6 Conclusion and Future Work

In this paper we have developed a hybrid Arabic text summarization system, combining two approaches: symbolic (by Contextual Exploration) and numerical (by the indicative expression method and the graph method). During the different steps of the development process, we were confronted with several problems related mainly to the nature of the Arabic language itself. In pre-processing, the incorrect use of punctuation marks (author’s style) induces segmentation errors, and as a result, the relevance of phrases is incorrect, which gives an incoherent summary. The second problem is the quality of the stemming, the tool we used for this operation presented some limitations, hence the importance of choosing a performing Arabic stemmer, to ensure that the graph method gives better results.

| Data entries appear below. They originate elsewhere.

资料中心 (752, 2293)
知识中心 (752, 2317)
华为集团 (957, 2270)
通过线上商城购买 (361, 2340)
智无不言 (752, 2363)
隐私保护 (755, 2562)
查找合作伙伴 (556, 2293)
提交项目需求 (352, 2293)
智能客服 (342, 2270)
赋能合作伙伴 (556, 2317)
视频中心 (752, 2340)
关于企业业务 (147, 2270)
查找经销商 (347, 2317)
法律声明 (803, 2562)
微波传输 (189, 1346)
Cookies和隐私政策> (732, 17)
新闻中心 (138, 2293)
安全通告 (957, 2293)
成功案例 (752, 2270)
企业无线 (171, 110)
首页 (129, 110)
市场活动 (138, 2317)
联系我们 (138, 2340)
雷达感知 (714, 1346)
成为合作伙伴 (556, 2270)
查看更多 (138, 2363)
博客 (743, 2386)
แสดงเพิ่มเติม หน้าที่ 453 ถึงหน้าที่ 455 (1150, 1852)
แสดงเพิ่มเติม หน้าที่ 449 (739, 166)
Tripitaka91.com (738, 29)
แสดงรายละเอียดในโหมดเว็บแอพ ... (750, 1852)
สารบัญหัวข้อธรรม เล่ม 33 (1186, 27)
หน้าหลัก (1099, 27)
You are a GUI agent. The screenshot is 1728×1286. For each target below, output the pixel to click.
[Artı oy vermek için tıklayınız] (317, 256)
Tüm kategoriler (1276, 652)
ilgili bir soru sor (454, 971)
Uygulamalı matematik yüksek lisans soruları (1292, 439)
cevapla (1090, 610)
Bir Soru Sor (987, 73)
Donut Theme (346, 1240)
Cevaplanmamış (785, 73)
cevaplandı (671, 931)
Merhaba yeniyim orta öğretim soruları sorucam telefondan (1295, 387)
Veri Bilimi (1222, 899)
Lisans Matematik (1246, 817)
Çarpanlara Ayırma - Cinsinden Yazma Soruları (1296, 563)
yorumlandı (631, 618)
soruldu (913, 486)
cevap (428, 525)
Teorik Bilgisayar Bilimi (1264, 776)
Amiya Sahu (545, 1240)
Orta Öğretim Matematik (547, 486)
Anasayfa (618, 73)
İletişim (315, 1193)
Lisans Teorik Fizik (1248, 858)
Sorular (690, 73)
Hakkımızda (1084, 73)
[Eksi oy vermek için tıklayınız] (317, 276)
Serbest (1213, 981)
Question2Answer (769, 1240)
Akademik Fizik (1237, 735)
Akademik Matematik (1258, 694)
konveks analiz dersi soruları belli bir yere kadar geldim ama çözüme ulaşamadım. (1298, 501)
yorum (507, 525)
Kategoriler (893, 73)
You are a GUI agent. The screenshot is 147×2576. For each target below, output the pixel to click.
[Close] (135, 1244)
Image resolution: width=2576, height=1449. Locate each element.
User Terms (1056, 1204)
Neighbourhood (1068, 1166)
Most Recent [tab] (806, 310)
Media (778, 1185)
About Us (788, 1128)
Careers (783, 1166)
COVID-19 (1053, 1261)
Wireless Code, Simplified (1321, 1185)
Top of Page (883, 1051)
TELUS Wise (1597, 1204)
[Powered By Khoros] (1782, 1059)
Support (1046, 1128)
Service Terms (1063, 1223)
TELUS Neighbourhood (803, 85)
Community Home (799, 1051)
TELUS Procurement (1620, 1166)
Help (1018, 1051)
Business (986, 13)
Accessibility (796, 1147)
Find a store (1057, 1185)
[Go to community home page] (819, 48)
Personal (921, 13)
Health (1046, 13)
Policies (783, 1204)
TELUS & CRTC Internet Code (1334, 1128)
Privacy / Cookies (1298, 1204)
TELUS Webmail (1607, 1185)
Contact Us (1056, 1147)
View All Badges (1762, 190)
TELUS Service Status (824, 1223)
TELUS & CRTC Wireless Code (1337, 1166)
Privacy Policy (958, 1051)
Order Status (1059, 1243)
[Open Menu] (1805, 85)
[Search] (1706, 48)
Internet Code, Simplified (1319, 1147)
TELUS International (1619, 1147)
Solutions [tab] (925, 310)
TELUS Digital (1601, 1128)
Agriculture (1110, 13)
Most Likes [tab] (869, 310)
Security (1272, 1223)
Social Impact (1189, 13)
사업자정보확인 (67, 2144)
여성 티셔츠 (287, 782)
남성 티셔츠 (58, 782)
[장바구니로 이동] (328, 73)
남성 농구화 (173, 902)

In the processing step, one of the difficulties met, and which influences the performance of the system, is the manual search for linguistic indicators, to enrich the list of discursive categories. This task costs time and resources, which has reduced the list of the information offered by SumSAT. Also, we found that the representative sentences with a high weight may not be selected because of the restrictions on incrementing the list of visited nodes when the transition is made only between the adjacent ones (Graph model method).

As future work, we can improve the quality of the summary generated by our SumSAT system, especially in the processing step, as well as for graph method we use to generate the summary by making a modification, such that the greedy algorithm gives the advantage to the representative nodes, without being limited by the transitions between the adjacent summits. Also, the integration of a tool for identifying surface linguistic markers in documents is a good way to enrich the system’s linguistic resources.